Despite trying to explain the Government had ploughed $5 billion more into the health budget, raising it to $17 billion in five years, Ms Ardern was clearly the winner on that point.
Presenter Mike Hosking asked whether, on the latest poll results, she regretted any of her actions on tax.
She did not and Mr English pounced, continuing to talk about the hole in Labour's fiscal plan. Ms Ardern got nowhere in trying to make Mr English back down.
The latest poll, released before the debate, showed National surging ahead, up 6% to 46% and Labour dropping 7% to 37% - reversing the position from last week but aligning with the TV3 Reid poll.
The Green Party was up slightly to 8% and New Zealand First was down to 5%.
The Opportunities Party was steady on 2%, the Maori Party was unchanged at 1% and Act New Zealand was at 0.3%.
NZ First leader Winston Peters may need to retain his Northland seat to keep his party in Parliament as the party traditionally polls lower on election day.
Both leaders were asked about their coalition choices and Ms Ardern was caught out badly when she refused to rule the Greens into a coalition.
What it boiled down to was Ms Ardern making the first call to the Greens, but no guarantee the call would mean anything but a conversation.
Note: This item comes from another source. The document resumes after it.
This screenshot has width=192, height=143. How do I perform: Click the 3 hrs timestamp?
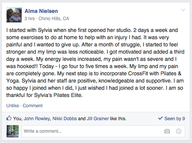[x=30, y=19]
This is damning for the Greens who may see their support slip again in the final days.
Ms Ardern was urging a party vote to Labour and Mr English urged voters to give their party vote to National to give their respective parties the strongest possible bargaining position.
Asked specifically if he could work with Mr Peters, Mr English said he had done so in the past and if voters presented him with that option, he would find it challenging but he would make it work.
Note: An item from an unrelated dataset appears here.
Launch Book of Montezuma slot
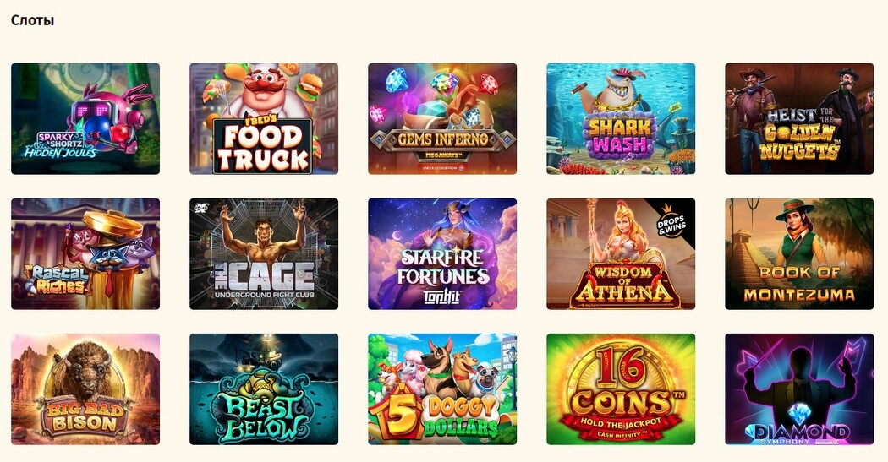 pyautogui.click(x=799, y=254)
The polls showed Labour would need Mr Peters and possibly the Greens to form a Government.
National could do it with Act New Zealand and the Maori Party, as long as the Maori Party held its two seats.
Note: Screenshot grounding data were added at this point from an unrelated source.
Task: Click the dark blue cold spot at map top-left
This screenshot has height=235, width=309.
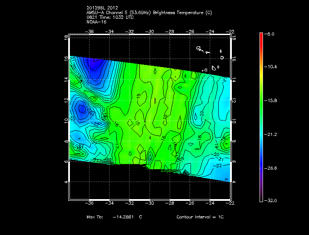Action: (95, 66)
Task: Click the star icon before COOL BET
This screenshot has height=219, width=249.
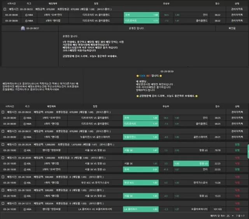Action: [137, 76]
That would give National 61 seats in the Parliament - enough to govern unless there is an overhang.
After a promising start, the final leaders debate descended into a pointless shouting match over policy details.
Once it got to a discussion on the rural/urban divide, each leader tried to out talk the other and Mr Hosking was part of the problem.
It is unlikely uncommitted voters got anything new from the debate as both leaders, at times, looked tired and ready to snap.